• U.S.

Sport: Pebble Beach

3 minute read
TIME

Fame is a thing California loves and understands. It was with joyous fanfare that the state welcomed Robert Tyre Jones Jr., world’s most famed golfer, to the National Amateur Championship at Pebble Beach. It was that multiple champion’s first Pacific Coast appearance. Eager thousands watched him shoot 67 in a practice round, 70 and 75 in the qualifying rounds, which tied for first place. Thus far Fame played to form. Then it flubbed miserably.

Chill, ominous fogs gathered over Pebble Beach, obscuring the fame of California’s golden climate. Then up stepped young John Goodman of Omaha, the boy who rides to tournaments in freight cars and plays good golf when he gets there. (He won the Trans-Mississippi in 1927.) At this year’s Open he qualified with the leaders, later putted disastrously to early elimination. Before Champion Jones’s breakfast had properly settled, young John Goodman had won three holes. Jones caught him at the 12th, lost him again at the 14th, left the tournament i down. “I’m proud,” said young John Goodman, “but I’m sorry.” Some people thought it was a “good thing for the game.” Others thought an 18-hole match was unfair, especially when young John Goodman lost his next match, 2 and 1, to unknown 18-year-old William Lawson Little Jr.

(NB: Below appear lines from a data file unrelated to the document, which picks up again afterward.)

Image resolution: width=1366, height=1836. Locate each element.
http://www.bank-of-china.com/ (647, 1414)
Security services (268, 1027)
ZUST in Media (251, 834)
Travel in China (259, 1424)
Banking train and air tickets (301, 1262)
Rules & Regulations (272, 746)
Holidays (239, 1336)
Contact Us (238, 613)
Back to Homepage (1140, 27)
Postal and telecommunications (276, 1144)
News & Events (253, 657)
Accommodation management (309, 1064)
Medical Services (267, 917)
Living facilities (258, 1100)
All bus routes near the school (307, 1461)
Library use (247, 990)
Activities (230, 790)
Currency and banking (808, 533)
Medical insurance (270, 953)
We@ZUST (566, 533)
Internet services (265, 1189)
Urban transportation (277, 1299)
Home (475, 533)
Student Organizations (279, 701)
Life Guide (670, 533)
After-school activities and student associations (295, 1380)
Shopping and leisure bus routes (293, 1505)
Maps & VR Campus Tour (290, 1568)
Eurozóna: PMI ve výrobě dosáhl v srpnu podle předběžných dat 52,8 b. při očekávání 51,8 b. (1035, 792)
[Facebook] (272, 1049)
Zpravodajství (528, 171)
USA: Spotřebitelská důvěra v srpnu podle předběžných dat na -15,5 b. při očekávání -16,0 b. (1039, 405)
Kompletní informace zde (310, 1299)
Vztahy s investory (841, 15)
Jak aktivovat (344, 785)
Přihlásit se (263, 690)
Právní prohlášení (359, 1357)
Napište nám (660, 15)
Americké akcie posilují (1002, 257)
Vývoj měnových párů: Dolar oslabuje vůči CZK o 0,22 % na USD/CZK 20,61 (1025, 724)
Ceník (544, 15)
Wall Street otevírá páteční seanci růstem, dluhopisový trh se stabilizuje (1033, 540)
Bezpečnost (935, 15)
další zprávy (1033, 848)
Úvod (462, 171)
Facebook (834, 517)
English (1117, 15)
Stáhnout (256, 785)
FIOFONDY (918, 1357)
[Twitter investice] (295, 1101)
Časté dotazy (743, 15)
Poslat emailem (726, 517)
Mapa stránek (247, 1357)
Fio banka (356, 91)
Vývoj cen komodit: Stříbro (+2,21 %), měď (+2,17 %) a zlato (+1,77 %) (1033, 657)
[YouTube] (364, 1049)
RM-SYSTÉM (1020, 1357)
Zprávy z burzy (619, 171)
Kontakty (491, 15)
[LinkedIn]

With the sudden eclipse of Jones, the galleries dwindled. Chandler Egan of Medford, Ore., designer of the Pebble Beach course, National Amateur Champion in 1904 and 1905, drew a few spectators as he eliminated two formidable contenders, the West’s George Von Elm and the East’s Jess Sweetser. But hardly anyone watched homely, courteous Francis Ouimet, National Champion in 1913 and 1914, beat Lawson Little. Only the stancher spirits and the prolix newspapermen witnessed the semi-finals in which Dr. Oscar F. Willing, deliberate dentist of Portland, Ore., downed courageous Oldster Egan, and Harrison (“Jimmy”) Johnston kindly but firmly eliminated Francis Ouimet.

“Jimmy” Johnston has been entering the Amateur for several years, always starting well, seldom going far. In private life he is a St. Paul, Minn., broker with a big-brown-eyed wife named Betty and two children. Having gotten by Ouimet, who put him out at St. Louis in 1921, he proceeded against Dentist Willing with his square jaw set. Dr. Willing was 1 up at lunchtime. Then, aged 33, on the 33rd green, “Jimmy” Johnston won the 33rd U. S. Amateur Championship, 4 and 3. California, though it had expected a Jones final, was pleased with Champion Johnston, who politely acknowledged his good fortune.

Tournament notes:

¶ After his elimination Bobby Jones, no sulker, stayed at Pebble Beach to referee the match between Johnston and George Voight.

¶ Cyril Tolley, ponderous British ama teur champion, caused natives to gape by resting on a shooting-stick between trudges around the course.

¶ Lord Charles Hope of England at one point thrilled with his play as well as his title. After hooking four tee shots over a cliff to the Pacific’s edge, he found his first ball playable, looped it up the cliff, holed a birdie.

¶ Herbert Fleishhacker, San Francisco scion, mammoth Stanford footballer, was a marshal, strode about the course in a bright yellow hat.

¶ A divot cut by Bobby Jones disappearedmysteriously. Sleuthing officials found it in the hands of a lady enthusiast who had retrieved it for a souvenir.